FEDweek

Pentagon Outlines Nuclear Policy Shift

Citing emerging threats from rogue states, the Trump administration has outlined a plan to reverse the trend toward reduction of the nuclear arsenal. Details were outlined in a Defense Department white paper published this month.

While the nation will remain committed to the goal of ultimately eliminating nuclear weapons altogether, the present climate precludes such a stance for now, the report stated.

Russia, China, North Korea and Iran each are moving forward with creation or expansion of their arsenals, as well as those that deploy other weapons of mass destruction, according to the report. The U.S. will continue to pursue normalization of relations with Russia and China, but only in a climate that emphasizes the protection of the nation and what the authors call “strategic stability.”

The administration views the nuclear arsenal as an essential deterrent to potential aggressors that is in dire need of upgrade.

“Effective U.S. deterrence of nuclear attack and non-nuclear strategic attack requires ensuring that potential adversaries do not miscalculate regarding the consequences of nuclear first use, either regionally against the United states itself,” the authors wrote. “They must understand that there are no possible benefits from non-nuclear aggression or limited nuclear escalation. Correcting any such misperceptions is now critical to maintaining strategic stability in Europe and Asia.”

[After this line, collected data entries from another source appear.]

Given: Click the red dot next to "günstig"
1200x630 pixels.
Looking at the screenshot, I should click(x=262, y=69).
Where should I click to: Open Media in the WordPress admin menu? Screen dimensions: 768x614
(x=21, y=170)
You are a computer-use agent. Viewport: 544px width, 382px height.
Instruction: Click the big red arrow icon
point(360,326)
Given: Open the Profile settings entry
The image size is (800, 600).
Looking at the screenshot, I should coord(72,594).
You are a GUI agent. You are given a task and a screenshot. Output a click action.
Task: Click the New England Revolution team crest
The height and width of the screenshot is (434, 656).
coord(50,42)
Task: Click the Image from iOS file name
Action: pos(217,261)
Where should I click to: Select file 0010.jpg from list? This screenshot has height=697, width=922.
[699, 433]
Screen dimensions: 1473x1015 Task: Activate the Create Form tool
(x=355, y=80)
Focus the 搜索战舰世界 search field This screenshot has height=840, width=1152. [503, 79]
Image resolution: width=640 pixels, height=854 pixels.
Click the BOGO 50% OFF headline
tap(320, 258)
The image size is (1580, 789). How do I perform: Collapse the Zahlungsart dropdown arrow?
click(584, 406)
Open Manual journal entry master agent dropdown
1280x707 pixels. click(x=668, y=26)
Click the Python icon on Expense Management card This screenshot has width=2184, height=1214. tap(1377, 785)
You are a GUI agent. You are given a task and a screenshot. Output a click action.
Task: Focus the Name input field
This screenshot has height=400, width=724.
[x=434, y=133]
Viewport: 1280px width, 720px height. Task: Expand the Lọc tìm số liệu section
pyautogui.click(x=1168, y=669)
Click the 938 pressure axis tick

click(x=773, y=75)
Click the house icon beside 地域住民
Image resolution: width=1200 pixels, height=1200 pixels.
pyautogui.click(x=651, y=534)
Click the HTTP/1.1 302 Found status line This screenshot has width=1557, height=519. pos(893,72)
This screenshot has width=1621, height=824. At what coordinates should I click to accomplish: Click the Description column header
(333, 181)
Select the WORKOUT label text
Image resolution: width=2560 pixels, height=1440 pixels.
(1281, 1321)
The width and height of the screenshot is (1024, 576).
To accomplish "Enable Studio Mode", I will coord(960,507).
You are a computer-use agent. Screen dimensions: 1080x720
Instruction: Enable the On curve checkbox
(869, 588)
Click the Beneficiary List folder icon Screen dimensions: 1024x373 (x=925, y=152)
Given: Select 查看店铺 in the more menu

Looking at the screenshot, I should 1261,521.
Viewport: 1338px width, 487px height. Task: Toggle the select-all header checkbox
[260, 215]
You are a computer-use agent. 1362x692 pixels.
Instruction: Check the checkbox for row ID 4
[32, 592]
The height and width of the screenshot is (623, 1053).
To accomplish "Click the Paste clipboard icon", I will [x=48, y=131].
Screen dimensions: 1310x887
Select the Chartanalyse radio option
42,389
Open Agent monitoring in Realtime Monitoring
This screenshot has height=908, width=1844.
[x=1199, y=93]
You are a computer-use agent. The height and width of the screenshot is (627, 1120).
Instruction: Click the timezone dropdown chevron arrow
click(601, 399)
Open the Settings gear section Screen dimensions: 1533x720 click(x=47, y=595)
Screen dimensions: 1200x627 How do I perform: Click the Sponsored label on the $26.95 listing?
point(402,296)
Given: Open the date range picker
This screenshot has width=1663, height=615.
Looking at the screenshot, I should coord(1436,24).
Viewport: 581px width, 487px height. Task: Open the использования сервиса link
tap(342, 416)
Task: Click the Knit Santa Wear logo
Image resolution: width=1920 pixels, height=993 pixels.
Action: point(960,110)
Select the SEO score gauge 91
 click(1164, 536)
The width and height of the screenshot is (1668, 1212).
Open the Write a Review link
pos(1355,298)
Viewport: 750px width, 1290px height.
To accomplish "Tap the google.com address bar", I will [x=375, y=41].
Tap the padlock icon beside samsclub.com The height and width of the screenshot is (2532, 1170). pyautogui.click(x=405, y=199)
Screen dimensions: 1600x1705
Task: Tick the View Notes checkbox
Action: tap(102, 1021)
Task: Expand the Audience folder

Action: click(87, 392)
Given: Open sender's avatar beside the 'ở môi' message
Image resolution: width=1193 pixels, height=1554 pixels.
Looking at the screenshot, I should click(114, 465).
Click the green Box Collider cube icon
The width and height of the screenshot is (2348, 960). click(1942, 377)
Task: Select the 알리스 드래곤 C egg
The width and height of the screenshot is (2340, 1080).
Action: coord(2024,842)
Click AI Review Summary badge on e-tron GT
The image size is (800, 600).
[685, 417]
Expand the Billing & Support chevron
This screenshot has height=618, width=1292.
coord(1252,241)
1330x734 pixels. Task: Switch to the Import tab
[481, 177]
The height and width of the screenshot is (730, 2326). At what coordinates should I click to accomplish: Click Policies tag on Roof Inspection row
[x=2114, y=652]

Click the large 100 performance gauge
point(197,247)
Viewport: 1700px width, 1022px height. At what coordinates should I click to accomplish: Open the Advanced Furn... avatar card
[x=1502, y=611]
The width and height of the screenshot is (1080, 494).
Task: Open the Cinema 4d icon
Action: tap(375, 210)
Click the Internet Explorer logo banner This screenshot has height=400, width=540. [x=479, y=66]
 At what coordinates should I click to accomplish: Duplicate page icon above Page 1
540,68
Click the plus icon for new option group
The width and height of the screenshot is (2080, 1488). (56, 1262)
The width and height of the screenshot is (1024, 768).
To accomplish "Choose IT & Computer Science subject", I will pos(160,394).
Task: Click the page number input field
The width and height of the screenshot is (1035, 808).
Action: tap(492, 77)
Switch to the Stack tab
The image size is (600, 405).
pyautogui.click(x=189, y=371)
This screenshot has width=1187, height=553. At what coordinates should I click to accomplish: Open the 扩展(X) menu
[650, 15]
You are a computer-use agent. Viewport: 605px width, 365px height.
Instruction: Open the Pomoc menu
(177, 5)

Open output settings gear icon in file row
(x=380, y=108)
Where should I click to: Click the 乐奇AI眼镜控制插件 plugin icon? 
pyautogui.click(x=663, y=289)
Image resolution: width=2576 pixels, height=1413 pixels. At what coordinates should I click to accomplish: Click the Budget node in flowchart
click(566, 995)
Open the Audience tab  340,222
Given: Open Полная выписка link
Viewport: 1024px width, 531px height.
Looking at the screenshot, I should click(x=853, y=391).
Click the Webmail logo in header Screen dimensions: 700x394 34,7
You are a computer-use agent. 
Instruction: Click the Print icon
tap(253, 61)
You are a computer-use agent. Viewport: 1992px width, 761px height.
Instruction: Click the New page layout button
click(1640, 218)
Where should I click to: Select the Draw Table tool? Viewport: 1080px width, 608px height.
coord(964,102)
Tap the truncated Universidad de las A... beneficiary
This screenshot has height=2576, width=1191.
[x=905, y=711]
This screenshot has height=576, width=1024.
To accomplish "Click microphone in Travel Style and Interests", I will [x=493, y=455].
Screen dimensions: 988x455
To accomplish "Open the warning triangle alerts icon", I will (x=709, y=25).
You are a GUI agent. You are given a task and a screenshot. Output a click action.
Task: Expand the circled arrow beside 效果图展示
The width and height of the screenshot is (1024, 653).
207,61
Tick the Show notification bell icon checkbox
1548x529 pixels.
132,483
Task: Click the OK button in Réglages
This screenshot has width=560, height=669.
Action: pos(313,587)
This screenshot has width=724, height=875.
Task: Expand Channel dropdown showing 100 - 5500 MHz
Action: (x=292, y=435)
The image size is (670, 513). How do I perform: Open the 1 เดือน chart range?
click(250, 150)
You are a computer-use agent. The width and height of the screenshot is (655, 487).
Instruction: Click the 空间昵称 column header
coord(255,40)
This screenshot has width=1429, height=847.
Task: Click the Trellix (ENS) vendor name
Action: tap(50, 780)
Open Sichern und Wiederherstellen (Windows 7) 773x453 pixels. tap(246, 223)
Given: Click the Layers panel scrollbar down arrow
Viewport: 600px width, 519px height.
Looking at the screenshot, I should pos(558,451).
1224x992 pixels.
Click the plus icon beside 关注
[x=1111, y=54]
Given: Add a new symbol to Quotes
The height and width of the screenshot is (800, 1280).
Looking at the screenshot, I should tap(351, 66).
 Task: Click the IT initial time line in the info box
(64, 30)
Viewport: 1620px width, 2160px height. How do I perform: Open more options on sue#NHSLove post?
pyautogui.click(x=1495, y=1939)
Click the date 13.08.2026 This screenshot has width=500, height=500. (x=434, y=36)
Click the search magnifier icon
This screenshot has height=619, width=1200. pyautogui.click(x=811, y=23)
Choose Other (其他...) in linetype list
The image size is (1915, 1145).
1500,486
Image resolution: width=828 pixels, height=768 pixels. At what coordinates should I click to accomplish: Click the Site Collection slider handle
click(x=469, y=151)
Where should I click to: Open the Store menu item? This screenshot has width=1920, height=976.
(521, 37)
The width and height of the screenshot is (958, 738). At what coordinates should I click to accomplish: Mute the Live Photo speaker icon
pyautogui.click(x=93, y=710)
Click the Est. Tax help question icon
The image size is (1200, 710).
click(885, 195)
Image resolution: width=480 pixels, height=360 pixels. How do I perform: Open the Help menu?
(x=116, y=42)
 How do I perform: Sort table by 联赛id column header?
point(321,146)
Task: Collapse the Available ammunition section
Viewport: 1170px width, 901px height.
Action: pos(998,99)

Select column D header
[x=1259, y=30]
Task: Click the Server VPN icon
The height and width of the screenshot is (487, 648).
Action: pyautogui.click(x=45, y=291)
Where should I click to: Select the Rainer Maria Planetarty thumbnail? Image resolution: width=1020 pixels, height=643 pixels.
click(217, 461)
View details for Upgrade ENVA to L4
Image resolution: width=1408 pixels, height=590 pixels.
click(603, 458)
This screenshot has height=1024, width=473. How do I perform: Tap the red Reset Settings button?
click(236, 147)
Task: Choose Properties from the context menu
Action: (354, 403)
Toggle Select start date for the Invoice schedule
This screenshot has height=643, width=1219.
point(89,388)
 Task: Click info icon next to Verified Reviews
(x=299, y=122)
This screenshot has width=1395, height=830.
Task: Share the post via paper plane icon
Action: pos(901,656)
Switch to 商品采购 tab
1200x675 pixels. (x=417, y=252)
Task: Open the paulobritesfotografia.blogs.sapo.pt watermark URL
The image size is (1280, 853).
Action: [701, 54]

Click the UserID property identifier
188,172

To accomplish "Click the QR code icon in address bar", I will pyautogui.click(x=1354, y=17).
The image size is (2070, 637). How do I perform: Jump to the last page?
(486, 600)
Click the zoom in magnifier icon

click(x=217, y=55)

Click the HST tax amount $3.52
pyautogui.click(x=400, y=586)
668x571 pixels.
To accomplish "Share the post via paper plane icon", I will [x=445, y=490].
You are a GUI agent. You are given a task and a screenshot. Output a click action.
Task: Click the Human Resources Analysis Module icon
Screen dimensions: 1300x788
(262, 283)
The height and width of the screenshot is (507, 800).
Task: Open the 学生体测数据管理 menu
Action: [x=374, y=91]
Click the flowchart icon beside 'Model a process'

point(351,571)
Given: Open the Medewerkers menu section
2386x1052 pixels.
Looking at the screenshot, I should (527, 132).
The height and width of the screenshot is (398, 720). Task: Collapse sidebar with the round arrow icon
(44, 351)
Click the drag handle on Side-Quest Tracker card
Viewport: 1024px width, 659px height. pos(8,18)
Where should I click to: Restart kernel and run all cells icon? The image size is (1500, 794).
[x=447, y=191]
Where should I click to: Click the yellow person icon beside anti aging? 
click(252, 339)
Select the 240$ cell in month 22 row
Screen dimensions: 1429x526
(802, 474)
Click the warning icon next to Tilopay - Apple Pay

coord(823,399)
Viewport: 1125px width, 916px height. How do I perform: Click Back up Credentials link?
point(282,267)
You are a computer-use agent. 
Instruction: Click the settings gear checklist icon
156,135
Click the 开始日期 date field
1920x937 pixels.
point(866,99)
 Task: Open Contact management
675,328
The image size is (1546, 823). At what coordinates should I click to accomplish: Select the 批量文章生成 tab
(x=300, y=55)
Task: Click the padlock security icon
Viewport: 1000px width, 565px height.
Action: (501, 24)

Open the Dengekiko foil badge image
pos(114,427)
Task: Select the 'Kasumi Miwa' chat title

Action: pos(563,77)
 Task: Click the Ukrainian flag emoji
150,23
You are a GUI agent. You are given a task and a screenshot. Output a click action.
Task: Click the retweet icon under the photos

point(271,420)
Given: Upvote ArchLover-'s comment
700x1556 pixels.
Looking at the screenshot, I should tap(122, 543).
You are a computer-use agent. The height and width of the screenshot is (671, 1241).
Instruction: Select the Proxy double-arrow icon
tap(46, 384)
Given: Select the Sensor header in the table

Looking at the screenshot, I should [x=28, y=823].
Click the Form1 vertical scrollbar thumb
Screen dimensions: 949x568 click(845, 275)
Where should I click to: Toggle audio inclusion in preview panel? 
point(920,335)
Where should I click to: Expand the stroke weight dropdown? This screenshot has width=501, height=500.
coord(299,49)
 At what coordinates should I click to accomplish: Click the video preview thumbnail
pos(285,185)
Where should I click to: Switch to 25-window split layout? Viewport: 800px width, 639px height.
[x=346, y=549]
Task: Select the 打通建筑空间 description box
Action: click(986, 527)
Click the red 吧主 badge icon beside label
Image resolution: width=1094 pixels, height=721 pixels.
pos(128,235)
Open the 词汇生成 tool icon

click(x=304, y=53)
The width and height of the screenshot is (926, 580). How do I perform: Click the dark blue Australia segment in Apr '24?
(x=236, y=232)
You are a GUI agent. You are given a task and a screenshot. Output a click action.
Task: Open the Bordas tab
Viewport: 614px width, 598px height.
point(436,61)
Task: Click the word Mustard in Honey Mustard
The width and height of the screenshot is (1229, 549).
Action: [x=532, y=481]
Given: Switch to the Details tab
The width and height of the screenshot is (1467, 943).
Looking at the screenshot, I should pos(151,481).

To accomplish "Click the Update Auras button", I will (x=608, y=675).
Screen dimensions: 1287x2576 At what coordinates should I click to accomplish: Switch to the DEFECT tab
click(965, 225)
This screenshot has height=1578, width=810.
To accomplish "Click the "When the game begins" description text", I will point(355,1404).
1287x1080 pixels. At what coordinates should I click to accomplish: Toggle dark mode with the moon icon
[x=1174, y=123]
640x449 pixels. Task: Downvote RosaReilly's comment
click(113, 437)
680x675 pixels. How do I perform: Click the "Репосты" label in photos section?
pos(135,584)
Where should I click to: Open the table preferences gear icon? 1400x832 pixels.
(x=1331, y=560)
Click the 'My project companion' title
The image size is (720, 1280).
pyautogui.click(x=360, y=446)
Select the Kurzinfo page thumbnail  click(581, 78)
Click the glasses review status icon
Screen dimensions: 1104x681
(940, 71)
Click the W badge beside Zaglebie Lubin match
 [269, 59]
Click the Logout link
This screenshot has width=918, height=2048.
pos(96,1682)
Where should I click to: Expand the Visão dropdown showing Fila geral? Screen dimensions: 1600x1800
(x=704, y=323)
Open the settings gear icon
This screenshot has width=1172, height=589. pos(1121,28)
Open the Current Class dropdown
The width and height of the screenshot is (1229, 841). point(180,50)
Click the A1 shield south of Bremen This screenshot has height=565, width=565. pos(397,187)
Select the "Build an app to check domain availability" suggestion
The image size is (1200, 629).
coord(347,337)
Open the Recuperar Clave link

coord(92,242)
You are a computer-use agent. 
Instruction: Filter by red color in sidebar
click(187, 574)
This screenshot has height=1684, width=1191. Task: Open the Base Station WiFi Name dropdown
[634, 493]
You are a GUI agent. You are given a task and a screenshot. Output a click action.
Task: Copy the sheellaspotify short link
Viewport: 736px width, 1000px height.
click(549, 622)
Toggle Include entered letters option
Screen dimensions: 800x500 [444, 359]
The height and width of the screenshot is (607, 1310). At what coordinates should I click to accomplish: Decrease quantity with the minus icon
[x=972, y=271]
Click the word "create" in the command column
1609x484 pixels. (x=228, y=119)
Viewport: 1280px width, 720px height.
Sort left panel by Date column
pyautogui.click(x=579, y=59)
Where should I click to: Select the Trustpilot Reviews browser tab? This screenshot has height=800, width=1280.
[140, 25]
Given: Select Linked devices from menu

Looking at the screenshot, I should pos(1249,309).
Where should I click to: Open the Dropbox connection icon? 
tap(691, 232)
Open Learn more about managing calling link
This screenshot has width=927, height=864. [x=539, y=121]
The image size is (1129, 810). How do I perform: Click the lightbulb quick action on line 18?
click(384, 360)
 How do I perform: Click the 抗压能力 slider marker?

Despite their importance, the report stated that the U.S. nuclear arsenal “has suffered the effects of age and underfunding.”

Much of the arsenal is more than 40 years old, and some facilities date back to its creation during the Manhattan Project era. The report urged a renewed effort, primarily between the Defense and Energy departments, to upgrade the arsenal and the infrastructure that supports it.

The authors also addressed shortfalls in treaties that presumably would reduce the threat of nuclear conflagration. They hailed the Nuclear Non-Proliferation Treaty as a “cornerstone” of the effort, but said it “faces acute challenges,” particularly from North Korea. They also criticized Russia for rebuffing “U.S. efforts to follow the New Strategic Arms Reduction Treaty (START),” which is scheduled to run through 2021 with the possibility of a five-year extension.